| TASK GOAL |
Give the number of lines in the data below where the string "computer" occurs, and nothing else.
START EXTRACTED RECORDS
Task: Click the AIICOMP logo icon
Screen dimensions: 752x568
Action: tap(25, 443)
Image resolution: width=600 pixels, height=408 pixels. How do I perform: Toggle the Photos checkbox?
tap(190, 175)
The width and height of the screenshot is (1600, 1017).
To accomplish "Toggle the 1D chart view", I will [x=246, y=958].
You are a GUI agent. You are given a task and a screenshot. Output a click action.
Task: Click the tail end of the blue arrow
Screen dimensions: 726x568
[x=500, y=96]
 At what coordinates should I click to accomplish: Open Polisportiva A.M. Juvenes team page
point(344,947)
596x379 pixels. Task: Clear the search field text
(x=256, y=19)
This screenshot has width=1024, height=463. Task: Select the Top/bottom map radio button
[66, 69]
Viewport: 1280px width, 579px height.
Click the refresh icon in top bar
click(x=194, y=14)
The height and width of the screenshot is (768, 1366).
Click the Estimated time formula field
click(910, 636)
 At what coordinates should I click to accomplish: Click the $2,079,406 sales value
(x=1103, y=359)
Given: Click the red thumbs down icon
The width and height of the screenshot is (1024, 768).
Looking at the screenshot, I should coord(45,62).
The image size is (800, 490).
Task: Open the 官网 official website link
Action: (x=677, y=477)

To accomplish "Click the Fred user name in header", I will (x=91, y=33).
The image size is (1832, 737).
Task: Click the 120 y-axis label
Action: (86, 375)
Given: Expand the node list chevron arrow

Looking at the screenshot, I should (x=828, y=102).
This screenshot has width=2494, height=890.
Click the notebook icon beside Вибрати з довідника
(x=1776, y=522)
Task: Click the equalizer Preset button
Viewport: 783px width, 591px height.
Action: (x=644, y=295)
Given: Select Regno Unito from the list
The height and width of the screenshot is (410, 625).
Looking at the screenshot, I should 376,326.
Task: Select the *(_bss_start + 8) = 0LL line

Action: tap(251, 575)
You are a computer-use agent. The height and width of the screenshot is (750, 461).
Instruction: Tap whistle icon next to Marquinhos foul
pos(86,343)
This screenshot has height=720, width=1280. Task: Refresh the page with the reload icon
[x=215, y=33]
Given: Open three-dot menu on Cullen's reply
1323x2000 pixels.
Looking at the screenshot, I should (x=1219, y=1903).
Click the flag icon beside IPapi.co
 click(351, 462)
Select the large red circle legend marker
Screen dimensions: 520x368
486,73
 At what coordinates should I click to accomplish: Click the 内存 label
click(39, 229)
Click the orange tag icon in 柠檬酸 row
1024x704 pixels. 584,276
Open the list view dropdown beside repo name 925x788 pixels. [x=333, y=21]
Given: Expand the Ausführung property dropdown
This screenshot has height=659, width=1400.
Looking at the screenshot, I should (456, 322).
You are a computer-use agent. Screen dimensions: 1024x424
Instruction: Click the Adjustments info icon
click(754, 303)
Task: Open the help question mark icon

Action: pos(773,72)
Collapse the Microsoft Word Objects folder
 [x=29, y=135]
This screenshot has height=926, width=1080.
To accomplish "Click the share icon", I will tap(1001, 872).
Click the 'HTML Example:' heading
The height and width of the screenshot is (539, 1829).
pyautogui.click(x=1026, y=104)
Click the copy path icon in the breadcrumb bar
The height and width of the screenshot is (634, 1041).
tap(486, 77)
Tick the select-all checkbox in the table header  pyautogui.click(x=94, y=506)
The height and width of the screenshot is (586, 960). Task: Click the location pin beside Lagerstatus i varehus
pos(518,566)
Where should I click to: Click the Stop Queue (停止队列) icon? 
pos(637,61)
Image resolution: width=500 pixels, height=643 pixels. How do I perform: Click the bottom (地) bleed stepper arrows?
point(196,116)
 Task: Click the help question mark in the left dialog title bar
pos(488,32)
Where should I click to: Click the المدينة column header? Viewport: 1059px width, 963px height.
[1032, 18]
END EXTRACTED RECORDS
| ANSWER FOR THIS EXERCISE |
2